Difficile d’échapper à Picasso en cet automne; Paris a choisi de célébrer l’ogre par un rapprochement d’avec les maîtres qui l’ont inspiré. La confrontation s’étale (et c’est bien le mot) au Grand Palais, au Louvre (Picasso face aux «femmes d’Alger » de Delacroix ) et à Orsay (le déjeuner sur l’herbe.. évidemment).
On a déjà beaucoup parlé de cette formidable démonstration de force, sur-vendue par des superlatifs marketing quelque peu déplacés en ces temps de crise : l’exposition du grand Palais serait l’une des plus chère de l’histoire et des plus difficile à monter … des plus vide aussi dans son propos.
Le titre – catastrophique – « Picasso et les maîtres » résume à lui seul le « problème » de cette manifestation : le choix de l’article défini, péremptoire, convoque le passé référentiel et mythique, confronté au présent (Picasso est pourtant bien mort !) dans un jeu dont on ne sait si l’on voulait qu’il fût continuité, miroir ou opposition.
Qu’a-t-on voulu montrer ? Que Picasso a puisé dans les œuvres de ses devanciers … bonne nouvelle; mais sans aller chercher bien loin c’était déjà le propos plus humble et plus convainquant de l’exposition de Madrid il y quelques mois. Picasso a eu ses maîtres … nous voilà rassurés … comme Bacon par exemple et comme aujourd’hui Koons.
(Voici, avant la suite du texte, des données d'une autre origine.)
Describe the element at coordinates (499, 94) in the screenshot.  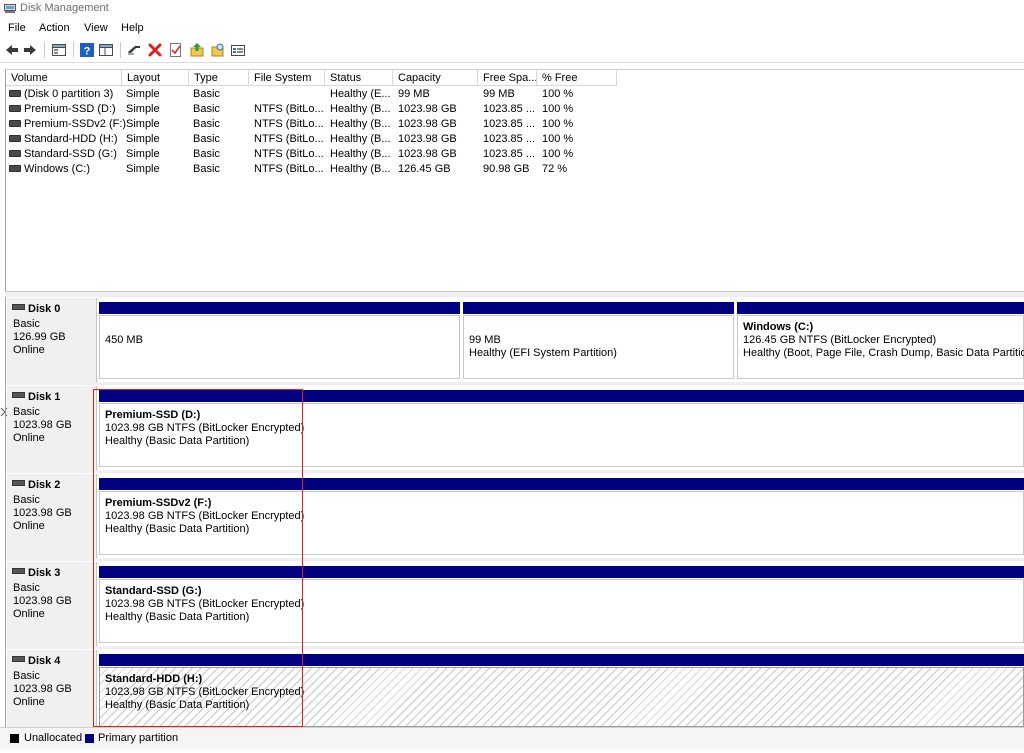
I see `free-space-cell: 99 MB` at that location.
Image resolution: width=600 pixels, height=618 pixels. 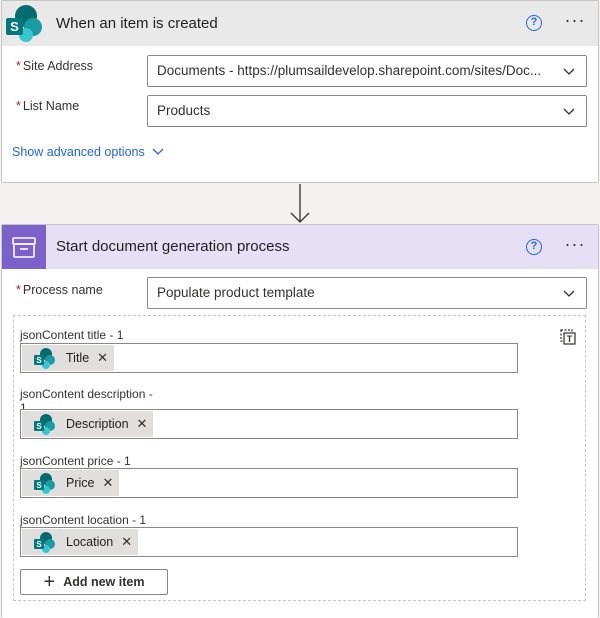 I want to click on action-card-header: Start document generation process ? ···, so click(x=300, y=247).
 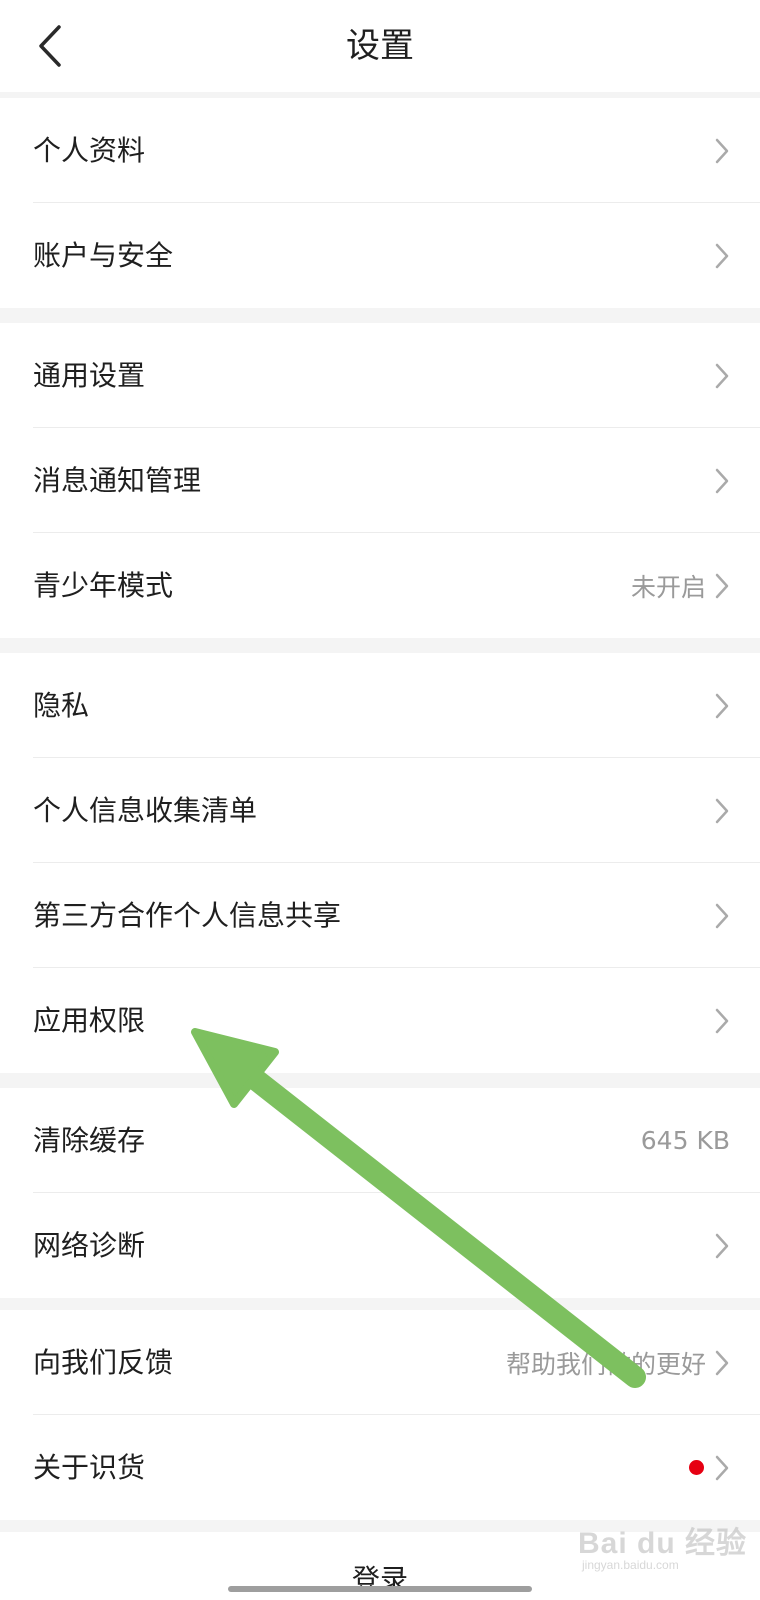 I want to click on notification-dot, so click(x=696, y=1468).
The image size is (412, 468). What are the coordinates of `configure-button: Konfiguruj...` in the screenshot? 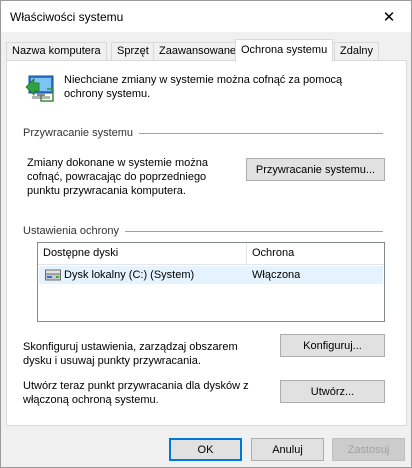 It's located at (332, 346).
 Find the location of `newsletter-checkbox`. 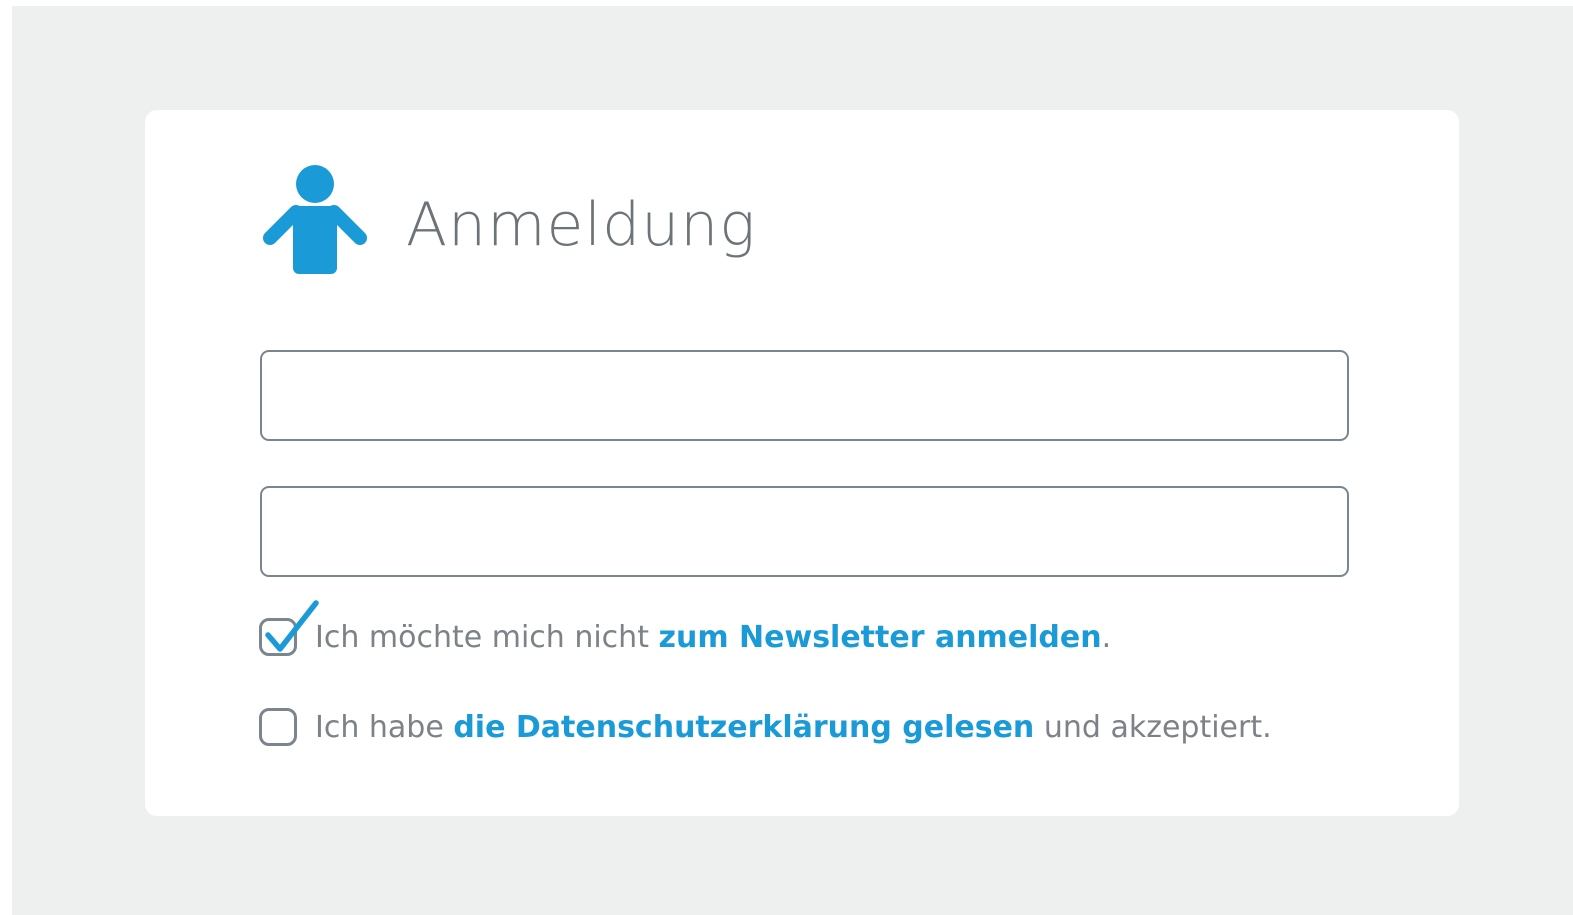

newsletter-checkbox is located at coordinates (289, 628).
Picasso a utilisé toutes sortes de matériels pour le détourner … on le sait et on peut le vérifier maintenant. Le suggérer avec intelligence, illustrer la démarche agissante du créateur torturant son matériel fait matériau, aurait été passionnant… ce que l’on entrevoit d’ailleurs au Louvre et à Orsay. Mais confronter …
Si le propos, on l’aura compris, est à mes yeux bien ténu, on reverra évidemment avec plaisir et bonheur certaines oeuvres majeures de Picasso mais aussi de Poussin , Zurbaran ou de Chardin, Velasquez n’ayant pas pu faire le voyage (les Menines). On pourra s’amuser bêtement – je veux dire dans un esprit, au fond, accordé au propos – à confronter Picasso aux Maitres – puisque c’est ainsi que l’affaire est formulée. Le cas Chardin est étonnant : David contre Goliath où comment un peintre si délicat est-il confronté au souffle du « plus grand peintre du XXe siècle » (ce sera tout ?) ?
Du reste, le seul fait que le titre puisse effectivement suggérer de traiter l’exposition comme un affrontement où se distribuent bons et mauvais points, satisfaction ou réticence, avec Picasso pour référent systématique (maître étalon de l’art) suffit de mon point de vue à disqualifier l’entreprise : cette confrontation n’a pas lieu d’être sauf à vouloir imposer un goût, une vision de l’histoire, déterminée, que je ne partage pas et qui fait étrangement échos à l’exposition consacrée au Futurisme au Pompidou.
Car le titre et pas conséquent le propos de l’exposition du Grand Palais pose d’autant plus problème dans sa bipolarité péremptoire qui pourrait être mal interprétée qu’elle se tient en même temps que celle du Pompidou où, par un effet miroir qui pourrait passer pour suspect on peut relire le manifeste – bien connu – du mouvement futuriste – ce genre de texte qui prône la « tabula rasa » et que l’on écrit à quinze ans et dont on rit à trente, à moins d’y croire toute sa vie ce qui fut, au fond, un des drames des élites du XXe siècle, fascistes, nazies ou staliniennes et de son auteur. Continuité et rupture ou l’inverse dans un rapprochement manichéen trivial et immature : voilà ce qui reste finalement du propos des deux expositions dont on pourrait croire qu’elles se complètent mais qui s’annihilent plutôt.
« Picasso et les maîtres » ou l’exposition bling-bling par excellence; vacuité de la pensée oscillant entre la continuité réactionnaire ou la réaction par la révolution qui débouchent sur le « tout est dans tout » crétin et absurde… On a douze ans à Paris dans un certain milieu culturel, du moins on l’espère, car c’est la promesse possible de belles et enthousiastes expositions futures…
Reste les œuvres et n’est-ce pas l’essentiel, qui justifient le succès semble-t-il immense de « Picasso et les maîtres ».